Dos hombres se destacaban en el crepúsculo. Uno llevaba un saco sobre los hombros y el otro, un aro por delante como un camarero lleva una bandeja. El aro estaba ajustado con correas a sus hombros y en el círculo había posados tres halcones encapuchados que tenían campanillas tintineantes. La joven avanzó hacia el halconero y con un veloz movimiento de la muñeca, trasladó su halcón al aro donde se posó entre los compañeros que sacudieron las cabezas encapuchadas y erizaron sus plumas hasta que sus pihuelas con cascabeles resonaron nuevamente. El otro hombre avanzó e inclinándose respetuosamente cogió la liebre y la dejó caer en el saco de caza.

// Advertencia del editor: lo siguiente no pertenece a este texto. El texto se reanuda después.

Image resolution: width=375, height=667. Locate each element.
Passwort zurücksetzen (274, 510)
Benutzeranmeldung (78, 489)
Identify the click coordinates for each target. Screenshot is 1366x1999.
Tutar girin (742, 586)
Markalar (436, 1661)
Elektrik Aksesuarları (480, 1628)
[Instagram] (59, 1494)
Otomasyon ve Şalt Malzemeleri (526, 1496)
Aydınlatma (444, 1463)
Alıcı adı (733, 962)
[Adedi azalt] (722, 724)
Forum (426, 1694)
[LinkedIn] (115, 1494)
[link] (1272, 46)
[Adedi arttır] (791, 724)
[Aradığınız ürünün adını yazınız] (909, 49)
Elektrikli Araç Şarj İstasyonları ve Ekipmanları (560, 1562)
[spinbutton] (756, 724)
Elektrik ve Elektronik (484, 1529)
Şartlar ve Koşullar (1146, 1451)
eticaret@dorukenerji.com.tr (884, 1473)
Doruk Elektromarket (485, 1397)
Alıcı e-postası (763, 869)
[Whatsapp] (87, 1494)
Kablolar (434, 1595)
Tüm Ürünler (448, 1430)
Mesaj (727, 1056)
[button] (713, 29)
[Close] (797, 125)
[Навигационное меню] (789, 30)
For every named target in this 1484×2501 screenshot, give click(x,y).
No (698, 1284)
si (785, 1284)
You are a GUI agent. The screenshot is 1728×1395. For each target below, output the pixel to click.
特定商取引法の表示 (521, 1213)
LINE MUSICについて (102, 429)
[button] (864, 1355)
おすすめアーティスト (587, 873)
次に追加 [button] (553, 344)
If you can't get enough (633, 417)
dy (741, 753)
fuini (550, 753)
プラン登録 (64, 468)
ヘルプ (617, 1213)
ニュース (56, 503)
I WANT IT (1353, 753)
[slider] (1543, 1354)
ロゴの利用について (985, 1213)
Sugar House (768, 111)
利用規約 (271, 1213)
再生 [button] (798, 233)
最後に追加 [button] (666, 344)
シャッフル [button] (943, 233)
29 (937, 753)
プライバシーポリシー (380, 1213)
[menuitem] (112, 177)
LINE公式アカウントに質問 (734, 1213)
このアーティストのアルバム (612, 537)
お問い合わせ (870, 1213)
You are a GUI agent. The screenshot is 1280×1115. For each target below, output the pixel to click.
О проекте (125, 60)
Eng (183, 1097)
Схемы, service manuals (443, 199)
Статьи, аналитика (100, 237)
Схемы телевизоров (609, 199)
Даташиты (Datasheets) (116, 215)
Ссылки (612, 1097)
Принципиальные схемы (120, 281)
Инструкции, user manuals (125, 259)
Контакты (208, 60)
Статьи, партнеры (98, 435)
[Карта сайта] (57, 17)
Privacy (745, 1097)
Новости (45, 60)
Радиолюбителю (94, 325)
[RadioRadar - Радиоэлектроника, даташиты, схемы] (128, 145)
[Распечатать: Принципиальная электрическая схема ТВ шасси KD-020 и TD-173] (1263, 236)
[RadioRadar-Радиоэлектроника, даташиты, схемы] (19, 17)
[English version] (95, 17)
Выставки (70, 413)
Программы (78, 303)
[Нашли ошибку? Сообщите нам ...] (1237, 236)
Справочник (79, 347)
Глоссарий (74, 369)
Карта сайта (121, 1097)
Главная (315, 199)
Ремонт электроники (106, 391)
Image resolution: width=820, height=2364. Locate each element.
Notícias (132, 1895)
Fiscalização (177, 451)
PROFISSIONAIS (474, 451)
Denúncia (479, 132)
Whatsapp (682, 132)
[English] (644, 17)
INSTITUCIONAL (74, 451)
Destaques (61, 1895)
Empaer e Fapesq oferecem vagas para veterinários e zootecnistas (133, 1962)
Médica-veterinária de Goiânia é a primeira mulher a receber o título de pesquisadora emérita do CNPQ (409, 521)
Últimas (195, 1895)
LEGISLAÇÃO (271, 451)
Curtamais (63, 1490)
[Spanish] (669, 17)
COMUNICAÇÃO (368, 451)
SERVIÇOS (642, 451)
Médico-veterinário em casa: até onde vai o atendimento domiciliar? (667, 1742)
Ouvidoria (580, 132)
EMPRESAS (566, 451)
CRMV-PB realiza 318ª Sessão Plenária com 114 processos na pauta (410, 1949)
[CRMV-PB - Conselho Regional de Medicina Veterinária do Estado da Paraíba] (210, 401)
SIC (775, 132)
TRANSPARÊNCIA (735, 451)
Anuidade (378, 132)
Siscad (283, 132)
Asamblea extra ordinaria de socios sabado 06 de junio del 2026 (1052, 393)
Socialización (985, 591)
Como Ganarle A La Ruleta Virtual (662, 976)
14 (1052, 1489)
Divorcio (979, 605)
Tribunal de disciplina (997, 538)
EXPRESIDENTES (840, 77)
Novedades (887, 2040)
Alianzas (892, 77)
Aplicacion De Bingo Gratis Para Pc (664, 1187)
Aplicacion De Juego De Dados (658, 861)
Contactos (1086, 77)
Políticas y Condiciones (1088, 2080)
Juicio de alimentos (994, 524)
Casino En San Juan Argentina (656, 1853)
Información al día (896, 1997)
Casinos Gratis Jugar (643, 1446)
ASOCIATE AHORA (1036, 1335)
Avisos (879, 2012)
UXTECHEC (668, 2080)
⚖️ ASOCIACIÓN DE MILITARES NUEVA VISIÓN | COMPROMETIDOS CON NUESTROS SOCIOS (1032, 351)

—Estos son mis piqueurs —dijo la joven volviéndose hacia mí con gentil dignidad—. Raoul es un buen halconero y algún día lo haré grand veneur. Hastur es incomparable.

Los dos hombres silenciosos me saludaron con respeto.

—¿No le había dicho, monsieur, que le probaría que se equivoca? —continuó—. He, pues, aquí mi venganza: tenga usted a bien que le ofrezca alimento y albergue en mi propia casa.

Antes que pudiera responderle, habló con los halconeros, que instantáneamente se pusieron en camino por el brezal, y haciéndome un gracioso ademán, ella los siguió. No sé si le hice entender cuán profundamente agradecido me sentía, pero ella parecía escucharme con agrado mientras andábamos entre el brezal bañado de rocío.

—¿No está muy cansado? —me preguntó.

En su presencia había olvidado por completo mi fatiga y así se lo dije.

—¿No le parece que su galantería es algo anticuada? —preguntó; y cuando yo la miré confundido y humillado, añadió tranquilamente—. Oh, me agrada, me agrada todo lo anticuado, y es delicioso oírlo decir cosas bonitas.

El yermo a nuestro alrededor estaba muy silencioso ahora bajo la fantasmal sábana de niebla. Los chorlitos ya no llamaban; los grillos y todas las criaturas minúsculas callaban a nuestro paso, aunque me parecía que empezaban otra vez muy lejos a nuestras espaldas. Bastante por delante los dos altos halconeros iban a largos pasos entre el brazal, y el ligero tintineo de los cascabeles de los halcones llegaban a nuestros oídos como tañidos distantes. De pronto un espléndido perro de caza saltó de entre la niebla por delante, seguido de otro y otro más, hasta que media docena de ellos brincaban y saltaban en torno a la joven a mi lado. Ella los acariciaba y los tranquilizaba con su mano enguantada, y les hablaba con aquellos extraños términos que recordaba haber leído en viejos manuscritos franceses.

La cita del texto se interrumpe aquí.